Connecting a provider.

Paste your key and we test it against the provider before we store it — a bad key never gets saved. One connection per provider, and reconnecting replaces the key.

Connecting a provider is one screen and one paste. Open AI Models in the sidebar, click Connect on the provider you want, and put your API key in. The important detail: we test the key against the provider before we store anything, so a bad key never gets saved.

Where to get a key

You create the key on your provider's own site — we can't do that part for you. Each provider has a full walkthrough, including the billing step that catches most people out:

  • OpenRouter — the easiest start. One key covers text and images, pre-paid, no surprise bills.
  • OpenAI — needs a card on file before the key will work.
  • Anthropic (Claude) — text only. It cannot generate images.
  • Google (Gemini) — has a free tier you can start on.

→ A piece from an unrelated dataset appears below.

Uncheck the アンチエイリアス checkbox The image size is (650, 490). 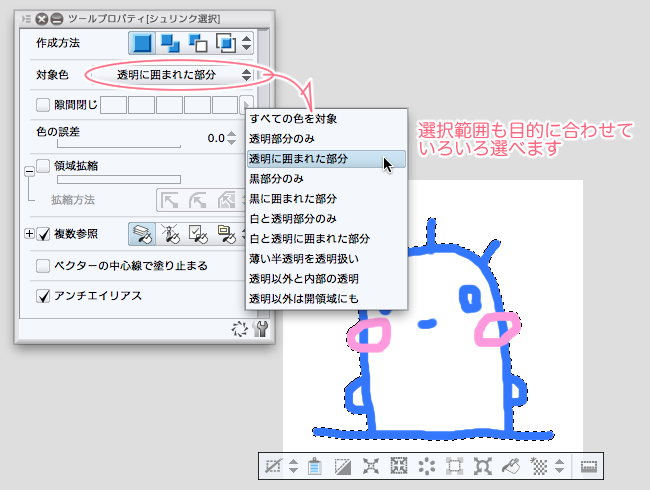point(43,296)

The Connect modal links straight to both — the provider's key page, and its guide here — so you can open them side by side.

1

Paste your API key

Into the key field. It's masked as you type; the eye icon reveals it if you want to check for a stray space, which is the single most common reason a paste fails.

2

Pick a default text model

The dropdown is searchable and curated — a ★ marks our pick for each provider, and each model carries a one-line note on what it's for. You can also type or paste any model ID your provider supports; an inline “Use…” row appears and saves it as a custom model.

3

Pick a default image model

Same control, image models only. On Anthropic this field is replaced by a note explaining there isn't one — Claude is text only.

4

Test & save

The button reads Testing… while we call your provider, then ✓ Verified. The modal closes itself.

// LEAVING A MODEL FIELD BLANK IS A TRAP

Both model fields open empty and nothing is pre-selected. That's deliberate — but if you save without picking a model, that capability has no model to run on, so it silently falls back to ScoutRival's included AI even after you route to the connection. Pick a model. It takes two seconds and it's the difference between your key being used and quietly ignored.

We test the key before we store it

Hitting Test & save makes a real, read-only call to your provider — we ask it to list the models your key can see. Nothing is written to our database until that call comes back clean.

  • If it works — the key is encrypted, stored, and the card turns green with a masked version of the key.
  • If it fails — nothing is saved, and you're shown the provider's own error message, verbatim, with its HTTP status code. We don't translate it, because the provider's wording is usually the actual answer.

In practice a rejected key means one of three things: the key is wrong or was rotated, there's a stray space in the paste, or you haven't set up billing on the provider's side yet. The per-provider guides list the exact error strings each one returns. The check gives up after 15 seconds.

One connection per provider

You get exactly one connection per provider, not a list. Connecting OpenAI when you already have an OpenAI connection replaces it — the old key is deleted and the new one takes its place.

That's how you rotate a key: click Manage on the card, paste the new key, save. Your routing rows keep pointing at the same connection, so nothing else needs touching.

// ROTATE, DON'T DISCONNECT

If a key has expired, reconnect over the top of it rather than disconnecting first. Disconnecting clears your routing rows; reconnecting leaves them exactly as they were.

What we store, and what you see

  • The key is encrypted before it touches the database, and it's kept apart from the connection record itself. It's decrypted only server-side, at the moment a generation needs it.
  • You never see it again. After saving, the card shows a masked version — the first few characters, then the last four. There is no “reveal key” button, for you or for us.
  • Your models and base URL are not secret and are shown plainly on the card as chips.

If you lose the key, you don't recover it from ScoutRival — you create a new one at your provider and reconnect.

Disconnecting

The bin icon on a provider card removes the connection. It asks first, then:

  • The encrypted key is deleted.
  • Every routing row pointing at it is cleared back to blank — you don't have to un-route it yourself.
  • Text and Blog generation carry on using ScoutRival's included AI. Nothing breaks and nothing is lost.
  • Image rendering stops. There is no included image model, so with nothing connected you'll get image prompts and no pictures. Why →

Anything you already generated — posts, articles, rendered images — stays exactly where it is.

“Other providers” and the Legacy badge

If you connected xAI, DeepSeek or a custom endpoint in the past, it still appears in a separate Other providers row with a Legacy badge, and it still works. Those aren't offered for new connections any more, so once you remove one you can't add it back. The four providers above are the supported set.